Assigned task: Start your answer with the line containing "Image resolution: width=460" and end it with the last line of the records below, retyping every line between exactly and adding nothing.

Data section:
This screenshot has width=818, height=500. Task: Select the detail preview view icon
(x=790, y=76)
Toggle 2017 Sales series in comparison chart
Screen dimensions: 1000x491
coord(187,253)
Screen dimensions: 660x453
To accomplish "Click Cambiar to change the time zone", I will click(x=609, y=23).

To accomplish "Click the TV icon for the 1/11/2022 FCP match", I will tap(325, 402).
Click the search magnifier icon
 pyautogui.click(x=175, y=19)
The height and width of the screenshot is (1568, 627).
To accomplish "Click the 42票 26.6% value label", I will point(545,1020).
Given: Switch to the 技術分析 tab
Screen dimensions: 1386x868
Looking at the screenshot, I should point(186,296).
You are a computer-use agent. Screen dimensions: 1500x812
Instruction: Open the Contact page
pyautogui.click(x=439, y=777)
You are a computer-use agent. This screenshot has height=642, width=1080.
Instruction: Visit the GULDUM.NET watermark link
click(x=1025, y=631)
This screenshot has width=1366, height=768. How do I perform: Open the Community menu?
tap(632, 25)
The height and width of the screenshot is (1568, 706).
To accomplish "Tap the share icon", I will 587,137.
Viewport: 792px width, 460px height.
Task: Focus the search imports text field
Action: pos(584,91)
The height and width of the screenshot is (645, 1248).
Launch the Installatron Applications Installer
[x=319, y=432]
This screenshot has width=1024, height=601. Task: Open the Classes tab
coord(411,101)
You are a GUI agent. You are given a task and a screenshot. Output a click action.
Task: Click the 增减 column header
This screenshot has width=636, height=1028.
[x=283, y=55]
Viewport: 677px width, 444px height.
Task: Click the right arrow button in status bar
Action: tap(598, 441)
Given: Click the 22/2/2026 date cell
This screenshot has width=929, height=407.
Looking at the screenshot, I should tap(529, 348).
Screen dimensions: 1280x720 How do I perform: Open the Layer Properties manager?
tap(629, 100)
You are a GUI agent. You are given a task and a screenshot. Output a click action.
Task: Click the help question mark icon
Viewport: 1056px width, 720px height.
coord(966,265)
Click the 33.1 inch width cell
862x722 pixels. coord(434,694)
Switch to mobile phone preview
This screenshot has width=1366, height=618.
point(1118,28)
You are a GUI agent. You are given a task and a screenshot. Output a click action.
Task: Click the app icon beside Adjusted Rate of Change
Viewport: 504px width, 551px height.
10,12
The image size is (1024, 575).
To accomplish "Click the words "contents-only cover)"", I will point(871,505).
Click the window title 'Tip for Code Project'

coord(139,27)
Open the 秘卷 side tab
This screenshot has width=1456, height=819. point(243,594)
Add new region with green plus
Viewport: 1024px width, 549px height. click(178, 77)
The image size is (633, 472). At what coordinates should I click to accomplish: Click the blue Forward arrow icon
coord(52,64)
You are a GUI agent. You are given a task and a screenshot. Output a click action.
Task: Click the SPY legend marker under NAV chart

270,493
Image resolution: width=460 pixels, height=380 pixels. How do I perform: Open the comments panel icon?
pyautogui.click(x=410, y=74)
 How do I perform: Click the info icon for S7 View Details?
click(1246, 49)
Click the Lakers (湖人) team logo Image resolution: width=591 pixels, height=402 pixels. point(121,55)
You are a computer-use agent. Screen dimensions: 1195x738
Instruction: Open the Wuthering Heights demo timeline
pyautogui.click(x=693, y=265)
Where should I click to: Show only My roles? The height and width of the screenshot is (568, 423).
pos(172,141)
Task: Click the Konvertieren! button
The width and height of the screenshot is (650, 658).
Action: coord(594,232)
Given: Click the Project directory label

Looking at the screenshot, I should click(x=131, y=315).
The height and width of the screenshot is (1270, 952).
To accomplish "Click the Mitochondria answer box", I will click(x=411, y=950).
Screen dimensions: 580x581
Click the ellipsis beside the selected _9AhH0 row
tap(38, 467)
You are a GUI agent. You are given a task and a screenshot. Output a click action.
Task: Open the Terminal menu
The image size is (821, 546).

Solution for this exercise:
Image resolution: width=460 pixels, height=380 pixels. How do I perform: Open the comments panel icon?
pyautogui.click(x=410, y=74)
 How do I perform: Click the info icon for S7 View Details?
click(1246, 49)
Click the Lakers (湖人) team logo Image resolution: width=591 pixels, height=402 pixels. point(121,55)
You are a computer-use agent. Screen dimensions: 1195x738
Instruction: Open the Wuthering Heights demo timeline
pyautogui.click(x=693, y=265)
Where should I click to: Show only My roles? The height and width of the screenshot is (568, 423).
pos(172,141)
Task: Click the Konvertieren! button
The width and height of the screenshot is (650, 658).
Action: coord(594,232)
Given: Click the Project directory label

Looking at the screenshot, I should click(x=131, y=315).
The height and width of the screenshot is (1270, 952).
To accomplish "Click the Mitochondria answer box", I will click(x=411, y=950).
Screen dimensions: 580x581
Click the ellipsis beside the selected _9AhH0 row
tap(38, 467)
You are a GUI agent. You are given a task and a screenshot. Output a click action.
Task: Open the Terminal menu
The image size is (821, 546).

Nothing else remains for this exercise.